Poet and editor John Hall Wheelock was born in Queens (New York City) in 1886 and grew up in Manhattan. He earned an AB at Harvard University but also studied at the University of Göttingen and the University of Berlin. He assisted and then succeeded editor Maxwell Perkins at publisher Charles Scribner’s Sons. During his tenure as editor in chief, he created the Poets of Today series. Running eight volumes, each edition featured three debut poets, including James Dickey and May Swenson.
 
Influenced by Algernon Charles Swinburne and E.A. Robinson, Wheelock composed poems on romantic, social, and natural themes. In an interview with the Paris Review, Wheelock observed, “My poetry is primarily a poetry of feeling.” He also noted, “Poetry, as with all the arts, enables us to reexperience. Most of us pass through life in a state of semi-anesthesia, with life itself blotted out by the business of living.
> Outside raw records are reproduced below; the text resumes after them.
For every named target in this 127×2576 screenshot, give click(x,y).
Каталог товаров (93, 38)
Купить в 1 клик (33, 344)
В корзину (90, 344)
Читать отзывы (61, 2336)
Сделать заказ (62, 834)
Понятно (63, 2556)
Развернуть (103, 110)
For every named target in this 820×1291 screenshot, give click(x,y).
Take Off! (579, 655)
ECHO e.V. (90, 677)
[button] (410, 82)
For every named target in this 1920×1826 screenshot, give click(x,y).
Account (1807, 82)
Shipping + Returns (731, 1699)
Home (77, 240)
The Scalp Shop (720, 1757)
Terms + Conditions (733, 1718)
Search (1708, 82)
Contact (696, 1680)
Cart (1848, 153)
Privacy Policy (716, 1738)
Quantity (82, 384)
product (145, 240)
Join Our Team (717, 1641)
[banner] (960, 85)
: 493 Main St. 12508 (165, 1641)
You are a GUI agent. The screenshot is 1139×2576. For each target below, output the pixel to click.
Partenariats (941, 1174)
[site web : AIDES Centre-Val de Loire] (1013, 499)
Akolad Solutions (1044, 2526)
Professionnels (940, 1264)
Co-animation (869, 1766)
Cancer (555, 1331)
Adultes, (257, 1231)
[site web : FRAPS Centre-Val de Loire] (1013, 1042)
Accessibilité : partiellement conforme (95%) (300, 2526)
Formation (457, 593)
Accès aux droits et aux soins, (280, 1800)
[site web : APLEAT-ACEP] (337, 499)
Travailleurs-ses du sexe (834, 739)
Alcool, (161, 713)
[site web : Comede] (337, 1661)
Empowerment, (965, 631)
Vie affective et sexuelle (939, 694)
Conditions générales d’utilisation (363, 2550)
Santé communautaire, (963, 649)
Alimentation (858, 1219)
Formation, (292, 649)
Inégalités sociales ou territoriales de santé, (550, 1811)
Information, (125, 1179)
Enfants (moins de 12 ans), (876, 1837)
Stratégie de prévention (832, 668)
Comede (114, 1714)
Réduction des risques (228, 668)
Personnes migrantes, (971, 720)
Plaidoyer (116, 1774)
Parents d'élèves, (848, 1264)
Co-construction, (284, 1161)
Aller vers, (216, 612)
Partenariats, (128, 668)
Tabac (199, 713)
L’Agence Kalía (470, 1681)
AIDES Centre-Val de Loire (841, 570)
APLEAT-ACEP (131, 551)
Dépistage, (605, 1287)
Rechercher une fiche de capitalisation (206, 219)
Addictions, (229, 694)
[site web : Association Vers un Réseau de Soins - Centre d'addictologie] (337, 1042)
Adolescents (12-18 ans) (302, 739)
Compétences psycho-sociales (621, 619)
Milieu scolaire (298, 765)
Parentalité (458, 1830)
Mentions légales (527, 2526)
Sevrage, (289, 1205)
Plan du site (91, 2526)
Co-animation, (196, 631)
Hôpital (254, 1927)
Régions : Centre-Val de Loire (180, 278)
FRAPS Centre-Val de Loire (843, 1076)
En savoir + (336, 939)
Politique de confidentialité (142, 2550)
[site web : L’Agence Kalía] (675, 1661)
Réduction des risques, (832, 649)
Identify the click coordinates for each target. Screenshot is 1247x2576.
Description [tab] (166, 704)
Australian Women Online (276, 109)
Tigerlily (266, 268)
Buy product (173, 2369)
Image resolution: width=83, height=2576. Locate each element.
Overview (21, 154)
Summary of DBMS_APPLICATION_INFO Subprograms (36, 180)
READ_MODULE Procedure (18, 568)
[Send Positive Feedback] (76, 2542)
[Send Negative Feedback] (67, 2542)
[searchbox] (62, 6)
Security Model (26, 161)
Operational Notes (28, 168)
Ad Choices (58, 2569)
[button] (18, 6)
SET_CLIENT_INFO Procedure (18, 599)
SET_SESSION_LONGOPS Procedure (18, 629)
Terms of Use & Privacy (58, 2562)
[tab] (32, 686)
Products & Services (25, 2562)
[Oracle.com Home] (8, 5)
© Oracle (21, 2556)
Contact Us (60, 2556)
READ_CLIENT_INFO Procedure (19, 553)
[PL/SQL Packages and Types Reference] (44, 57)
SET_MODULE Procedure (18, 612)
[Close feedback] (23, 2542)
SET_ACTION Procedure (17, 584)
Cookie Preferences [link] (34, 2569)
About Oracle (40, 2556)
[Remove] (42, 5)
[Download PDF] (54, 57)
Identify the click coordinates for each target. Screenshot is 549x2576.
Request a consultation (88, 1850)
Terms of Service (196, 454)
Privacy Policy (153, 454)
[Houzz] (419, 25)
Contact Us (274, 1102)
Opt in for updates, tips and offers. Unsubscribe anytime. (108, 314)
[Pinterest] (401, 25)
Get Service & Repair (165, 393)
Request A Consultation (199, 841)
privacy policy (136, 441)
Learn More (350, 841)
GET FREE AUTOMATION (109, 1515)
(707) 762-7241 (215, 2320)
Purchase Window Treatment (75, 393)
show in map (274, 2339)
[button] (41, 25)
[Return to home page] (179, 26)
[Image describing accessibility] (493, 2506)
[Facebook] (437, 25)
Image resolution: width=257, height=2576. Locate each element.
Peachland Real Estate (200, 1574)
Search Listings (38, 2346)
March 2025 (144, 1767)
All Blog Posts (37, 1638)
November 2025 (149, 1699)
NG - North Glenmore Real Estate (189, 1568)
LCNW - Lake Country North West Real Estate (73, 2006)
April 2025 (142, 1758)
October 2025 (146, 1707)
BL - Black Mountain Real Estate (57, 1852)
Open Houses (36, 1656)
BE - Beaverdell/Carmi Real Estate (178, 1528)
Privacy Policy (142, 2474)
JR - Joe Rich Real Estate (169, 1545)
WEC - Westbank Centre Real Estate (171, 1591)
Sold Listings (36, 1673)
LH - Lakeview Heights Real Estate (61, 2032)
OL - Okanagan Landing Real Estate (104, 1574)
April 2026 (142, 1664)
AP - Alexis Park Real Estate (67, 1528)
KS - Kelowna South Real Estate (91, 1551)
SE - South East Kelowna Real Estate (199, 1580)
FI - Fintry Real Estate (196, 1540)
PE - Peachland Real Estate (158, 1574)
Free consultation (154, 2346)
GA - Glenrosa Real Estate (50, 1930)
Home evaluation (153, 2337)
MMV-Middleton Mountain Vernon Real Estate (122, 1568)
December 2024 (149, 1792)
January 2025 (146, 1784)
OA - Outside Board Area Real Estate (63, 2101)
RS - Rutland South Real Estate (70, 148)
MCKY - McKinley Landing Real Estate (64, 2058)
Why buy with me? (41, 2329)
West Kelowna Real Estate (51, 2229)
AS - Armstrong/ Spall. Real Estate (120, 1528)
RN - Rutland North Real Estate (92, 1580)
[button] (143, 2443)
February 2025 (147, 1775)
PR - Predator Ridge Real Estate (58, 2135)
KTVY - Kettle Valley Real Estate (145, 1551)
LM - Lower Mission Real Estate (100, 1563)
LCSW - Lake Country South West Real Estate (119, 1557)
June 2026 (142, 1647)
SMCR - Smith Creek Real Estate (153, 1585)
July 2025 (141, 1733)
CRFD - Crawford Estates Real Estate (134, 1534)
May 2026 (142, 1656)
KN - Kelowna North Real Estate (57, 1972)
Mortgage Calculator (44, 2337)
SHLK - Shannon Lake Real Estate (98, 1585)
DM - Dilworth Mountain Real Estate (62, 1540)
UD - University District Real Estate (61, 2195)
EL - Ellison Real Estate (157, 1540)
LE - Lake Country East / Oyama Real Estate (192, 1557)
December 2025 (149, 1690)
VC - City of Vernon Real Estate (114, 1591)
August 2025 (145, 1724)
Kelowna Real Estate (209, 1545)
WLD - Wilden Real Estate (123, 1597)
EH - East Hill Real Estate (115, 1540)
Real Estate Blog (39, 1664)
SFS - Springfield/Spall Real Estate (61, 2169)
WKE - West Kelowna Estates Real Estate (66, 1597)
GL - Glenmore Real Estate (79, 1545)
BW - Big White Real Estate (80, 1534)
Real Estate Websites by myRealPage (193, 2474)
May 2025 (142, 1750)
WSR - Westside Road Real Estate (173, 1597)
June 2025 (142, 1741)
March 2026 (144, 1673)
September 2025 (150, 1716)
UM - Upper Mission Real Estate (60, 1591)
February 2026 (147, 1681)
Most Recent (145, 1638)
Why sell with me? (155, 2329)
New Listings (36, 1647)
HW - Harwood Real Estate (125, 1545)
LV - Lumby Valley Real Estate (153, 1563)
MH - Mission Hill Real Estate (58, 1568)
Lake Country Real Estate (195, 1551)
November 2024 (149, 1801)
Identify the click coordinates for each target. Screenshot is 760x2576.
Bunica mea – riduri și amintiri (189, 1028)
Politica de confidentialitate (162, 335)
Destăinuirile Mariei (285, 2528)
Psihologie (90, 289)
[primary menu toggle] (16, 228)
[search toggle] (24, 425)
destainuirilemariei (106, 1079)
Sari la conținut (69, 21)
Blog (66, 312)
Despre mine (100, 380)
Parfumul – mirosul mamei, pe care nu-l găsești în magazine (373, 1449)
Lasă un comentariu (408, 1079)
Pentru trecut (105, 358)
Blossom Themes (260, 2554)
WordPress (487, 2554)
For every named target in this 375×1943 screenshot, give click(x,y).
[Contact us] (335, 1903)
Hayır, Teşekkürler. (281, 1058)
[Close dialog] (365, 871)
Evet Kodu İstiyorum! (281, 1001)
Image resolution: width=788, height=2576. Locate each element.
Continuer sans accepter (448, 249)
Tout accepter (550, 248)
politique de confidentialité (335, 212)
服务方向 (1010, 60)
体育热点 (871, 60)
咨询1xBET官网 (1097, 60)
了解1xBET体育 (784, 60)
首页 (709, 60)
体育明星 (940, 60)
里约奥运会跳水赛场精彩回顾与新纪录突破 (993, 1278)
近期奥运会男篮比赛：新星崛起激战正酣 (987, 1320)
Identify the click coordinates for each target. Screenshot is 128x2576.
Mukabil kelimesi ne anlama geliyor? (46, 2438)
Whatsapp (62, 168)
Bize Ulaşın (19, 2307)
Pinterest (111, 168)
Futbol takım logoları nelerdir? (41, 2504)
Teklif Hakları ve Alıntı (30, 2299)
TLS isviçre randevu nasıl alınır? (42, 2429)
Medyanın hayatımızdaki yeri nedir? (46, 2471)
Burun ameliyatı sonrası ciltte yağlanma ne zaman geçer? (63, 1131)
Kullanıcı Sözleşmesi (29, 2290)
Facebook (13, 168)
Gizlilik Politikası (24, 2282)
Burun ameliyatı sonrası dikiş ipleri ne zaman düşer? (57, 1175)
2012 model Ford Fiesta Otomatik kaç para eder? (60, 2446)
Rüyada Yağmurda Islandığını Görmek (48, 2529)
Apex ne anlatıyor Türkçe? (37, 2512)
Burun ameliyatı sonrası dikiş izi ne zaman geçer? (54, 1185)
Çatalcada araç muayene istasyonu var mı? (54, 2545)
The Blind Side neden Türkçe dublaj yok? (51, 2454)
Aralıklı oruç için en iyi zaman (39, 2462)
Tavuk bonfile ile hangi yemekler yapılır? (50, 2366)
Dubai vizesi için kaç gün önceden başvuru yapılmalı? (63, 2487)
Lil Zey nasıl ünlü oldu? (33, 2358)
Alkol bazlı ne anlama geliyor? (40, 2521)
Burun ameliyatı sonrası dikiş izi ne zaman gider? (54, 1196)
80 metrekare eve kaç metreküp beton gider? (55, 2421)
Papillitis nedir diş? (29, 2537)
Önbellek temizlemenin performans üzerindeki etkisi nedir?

We shut out life itself in order to carry on and survive, and the function of the arts is to pierce that shield and make us suddenly reexperience something that we’ve always known but haven’t been experiencing anymore.”
 
Wheelock published 14 volumes of poetry, including This Blessed Earth: New and Selected Poems 1927–1977 (1978), By Daylight and In Dream: New and Collected Poems, 1904–1970 (1970), The Gardener and Other Poems (1961), The Black Panther: A Book of Poems (1922), and The Human Fantasy (1911). He was the author of the prose volume What Is Poetry? (1963). His oral autobiography, The Last Romantic: A Poet Among Publishers: The Oral Autobiography of John Hall Wheelock (2002), was edited and published posthumously by Matthew Joseph Bruccoli and Judith S. Baughman.
 
Wheelock’s honors include the Bollingen Prize for Poetry, the Torrence Memorial Award, the Borestone Mountain Award, the Poetry Society of America’s Gold Medal, the New England Poetry Society’s Golden Rose Award, membership in the National Institute of Arts and Letters, and a chancellorship of the Academy of American Poets. He also served as vice president of the Poetry Society of America.
 
Wheelock died in New York City at the age of 91. The David M. Rubenstein Rare Book & Manuscript Library at Duke University holds a selection of his correspondence.